What you should do: Since only part of the records is wanted, repeat exactly the lines from the one containing "The height and width of the screenshot is (667, 1280)." through the last line, both included.

Extracted entries:
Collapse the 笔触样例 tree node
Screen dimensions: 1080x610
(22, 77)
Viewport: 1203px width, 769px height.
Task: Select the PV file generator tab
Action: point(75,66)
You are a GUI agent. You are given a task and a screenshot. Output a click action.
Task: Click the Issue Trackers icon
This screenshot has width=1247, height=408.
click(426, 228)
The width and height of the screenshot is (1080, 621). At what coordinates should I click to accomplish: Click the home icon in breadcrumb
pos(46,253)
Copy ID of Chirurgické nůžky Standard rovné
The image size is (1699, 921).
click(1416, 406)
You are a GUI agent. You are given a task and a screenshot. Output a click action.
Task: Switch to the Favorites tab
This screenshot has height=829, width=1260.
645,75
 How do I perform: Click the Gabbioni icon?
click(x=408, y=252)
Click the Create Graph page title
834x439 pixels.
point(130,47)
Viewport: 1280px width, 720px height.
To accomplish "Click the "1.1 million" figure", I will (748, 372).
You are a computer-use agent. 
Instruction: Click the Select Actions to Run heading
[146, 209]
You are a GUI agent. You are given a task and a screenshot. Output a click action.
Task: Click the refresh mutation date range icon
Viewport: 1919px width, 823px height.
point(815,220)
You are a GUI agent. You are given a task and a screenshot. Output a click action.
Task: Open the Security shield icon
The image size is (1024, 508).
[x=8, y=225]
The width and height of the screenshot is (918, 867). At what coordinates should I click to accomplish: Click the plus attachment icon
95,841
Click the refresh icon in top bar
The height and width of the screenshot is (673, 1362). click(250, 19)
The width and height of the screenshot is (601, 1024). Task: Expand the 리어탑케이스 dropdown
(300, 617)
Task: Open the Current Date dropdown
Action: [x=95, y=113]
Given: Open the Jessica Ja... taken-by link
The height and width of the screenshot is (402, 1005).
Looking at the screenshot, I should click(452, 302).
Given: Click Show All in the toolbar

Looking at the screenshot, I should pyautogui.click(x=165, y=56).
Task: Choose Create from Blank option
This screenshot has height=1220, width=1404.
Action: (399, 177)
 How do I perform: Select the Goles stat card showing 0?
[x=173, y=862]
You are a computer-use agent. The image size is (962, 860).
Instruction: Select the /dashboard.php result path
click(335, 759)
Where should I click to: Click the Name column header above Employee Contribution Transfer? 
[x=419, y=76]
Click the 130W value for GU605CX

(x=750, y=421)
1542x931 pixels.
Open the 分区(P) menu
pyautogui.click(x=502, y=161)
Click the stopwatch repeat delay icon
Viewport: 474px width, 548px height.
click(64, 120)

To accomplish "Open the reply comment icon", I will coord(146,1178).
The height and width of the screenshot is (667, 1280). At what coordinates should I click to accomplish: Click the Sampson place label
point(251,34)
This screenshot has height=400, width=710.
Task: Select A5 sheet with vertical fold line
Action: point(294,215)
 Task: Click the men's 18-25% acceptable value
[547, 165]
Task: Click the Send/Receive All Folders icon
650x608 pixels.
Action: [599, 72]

Answer to the exercise:
The height and width of the screenshot is (667, 1280). At what coordinates should I click to accomplish: Click the Sampson place label
point(251,34)
This screenshot has height=400, width=710.
Task: Select A5 sheet with vertical fold line
Action: point(294,215)
 Task: Click the men's 18-25% acceptable value
[547, 165]
Task: Click the Send/Receive All Folders icon
650x608 pixels.
Action: [599, 72]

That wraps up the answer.